Dear George: I contribute regularly to my company’s 401(k) plan. However, I find it very hard to determine what fees and expenses are charged for this account. Where can I get more information?
, Jeff, El Cajon
Dear Jeff: First, congratulations on your decision to fund your company’s retirement plan. This is a very important step toward securing your financial future. And, accordingly, it is very important to understand all of the expenses that are involved with this investment program.
As is the case with mutual funds, the expenses associated with 401(k) plans can dramatically impact the return on your investment. Consider this: An employee with 35 years until retirement who has a current 401(k) account balance can expect to see the account grow to $227,000, assuming a 7 percent return and expenses averaging 0.5 percent. However, if the costs come in at 1.5 percent the account will only grow to $163,000.
Unfortunately, tracking down the fees and expenses tied to a company retirement plan can be quite a challenge. The information is included in the plan prospectus. The trick is getting a copy of that report. Your plan administrator should make the prospectus available, but it isn’t always at hand.
If you strike out trying to get a prospectus the next step is request a couple of forms that are legally required to be prepared each year. The Summary Plan Description tells you what the plan provides and how it operates. You should receive this report when you join the plan. If there are no major changes to the plan you won’t get another copy for 10 years.
Another detailed summary of the plan is the annual report (Form 5500). This is a detailed discussion of the entire operation of the plan and its operations.
So, what kind of fees are usually collected by a 401(k) plan? There are usually two types of expenses. First, administrative fees are charged to cover the day-to-day operations of the plan. Additionally, there may be charges for the investment operations of the 401(k). They can include sales charges, management fees and other expenses.
The Department of Labor publishes several brochures to help people who participate in pension plans. You can access the information on the Internet (www.dol. gov) or by calling 1-800-998-7542. Request a copy of the booklet, 401(k) Plan Fees for Employees.

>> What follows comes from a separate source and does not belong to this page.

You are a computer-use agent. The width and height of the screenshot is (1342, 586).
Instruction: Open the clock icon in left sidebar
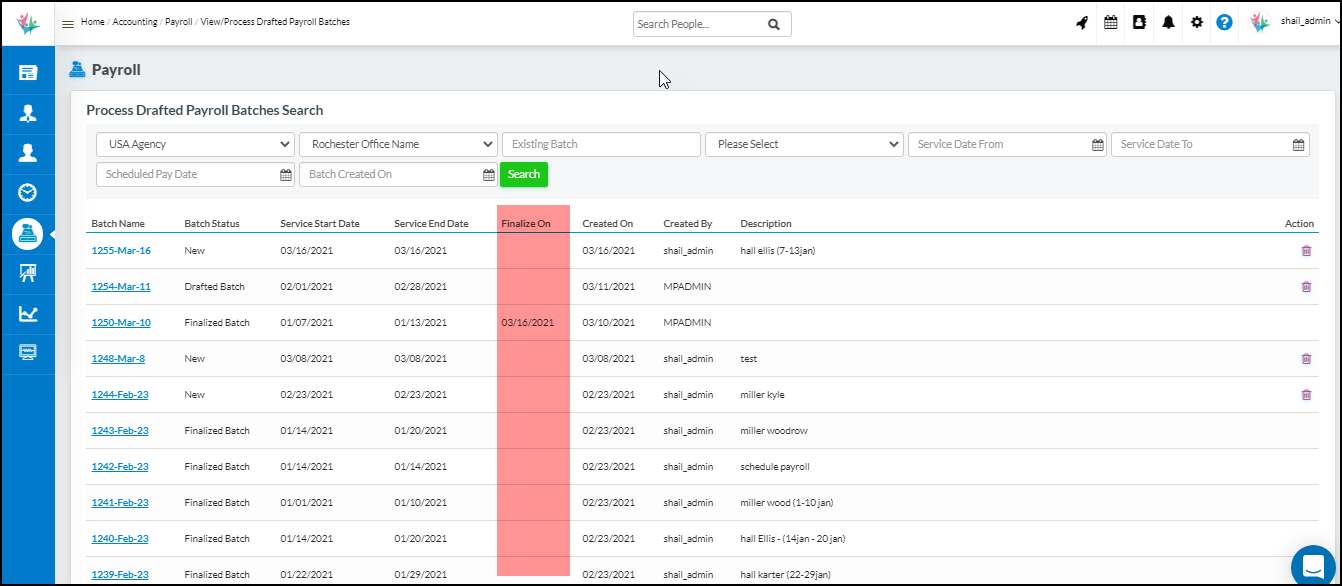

Dear George: Would you please refresh me on the so-called Super Bowl Indicator and what it means for the stock market?
, Keith, San Diego
Dear Keith: Investors today are looking for any possible key to the course of the stock market and the result of the big game are just about as good as any other forecasting tool.
Wall Street analyst Robert Stovall first discovered the trend that found that a win by the team from the National Football Conference is a positive omen for the stock market in the following year. A victory by the American Football Conference team suggests that stock prices may be headed lower.
This strategy has been amazingly accurate. However, the last two years have thrown cold water on the Super Bowl theory. Back-to-back wins by the Denver Broncos , representing the AFC , have proven the strategy to be vulnerable. The wins were supposed to trigger market declines; however, the opposite has occurred. Just about every market indicator has closed at repeated record highs.
So, unless you really have a favorite team in Super Bowl XXXIV, you may want to root for the Rams over the Titans.